Senior Writer Vincent Chang over at CNET writes that “SSDs are more affordable than ever” and has the charted data to prove it. Clayton Vallabhan at ITPnet.com goes even further, writing “SSD prices in freefall.” For an even more extensive technical analysis of the decline in SSD pricing, see “SSD prices in steady, substantial decline” by Geoff Gasior on the TechReport.com Web site.
To get a handle on things, I turned to my go-to guy on Flash memory, Jim Handy of Objective Analysis, who writes two blogs you might want to follow if you’re interested in memory. The first is called “The SSD Guy” and the other is called “The Memory Guy.”
Earlier this month, Handy wrote about NAND Flash memory pricing in “The Memory Guy” blog. He started the blog with this:
“Last January at the Storage Visions Conference in Las Vegas (held every year just prior to CES) I asked the audience what they would do when NAND flash reached a price of 35¢ per gigabyte. My projection (the dotted red line on the chart at left) was that prices would reach that level by the end of the year.

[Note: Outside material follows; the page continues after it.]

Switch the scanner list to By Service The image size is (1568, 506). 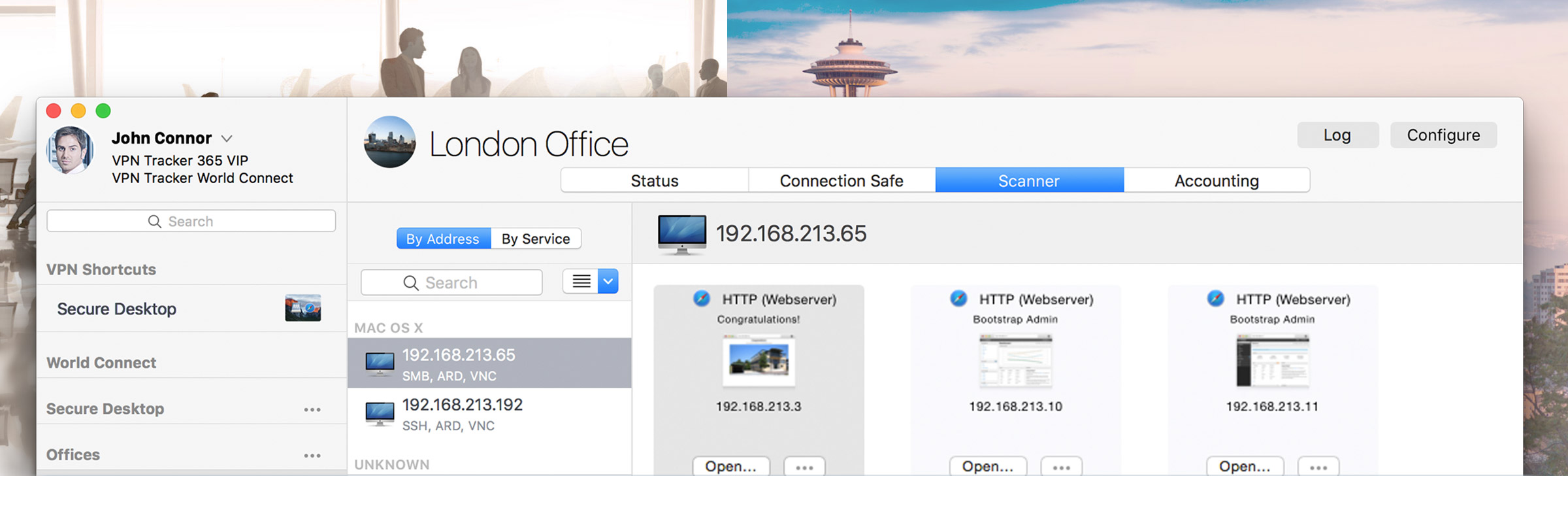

My audience was shocked to hear such a low price!”
Here’s the chart Handy projected:
Then Handy wrote:
“Well, I was wrong – according to spot-market watcher InSpectrum NAND chip prices have already reached that level (the black line on the chart.) A competing firm, DRAMexchange claims that chip prices are no lower than 41¢/GB, but that microSD cards are going for as little as 29.5¢/GB.
How low can prices go? Objective Analysis‘ cost model estimates that to reach 35¢/GB a manufacturer would either need to be using a 24nm (or smaller) process to manufacture TLC flash or a 20nm (or smaller) process with MLC. Given that the market acceptance of TLC has been relatively low outside of SanDisk this puts a lot of pressure on NAND flash makers whose processes are not all that aggressive.”
So as you can see, NAND Flash prices have been falling faster than analysts like Jim Handy expected and the pricing drop is certainly being reflected in the price of SSDs, where the major component cost is indeed the NAND Flash memory chips.
By the way, Handy will be at Memcon in September. If you have a question to ask him and it needs to be in person, you’ll find him there.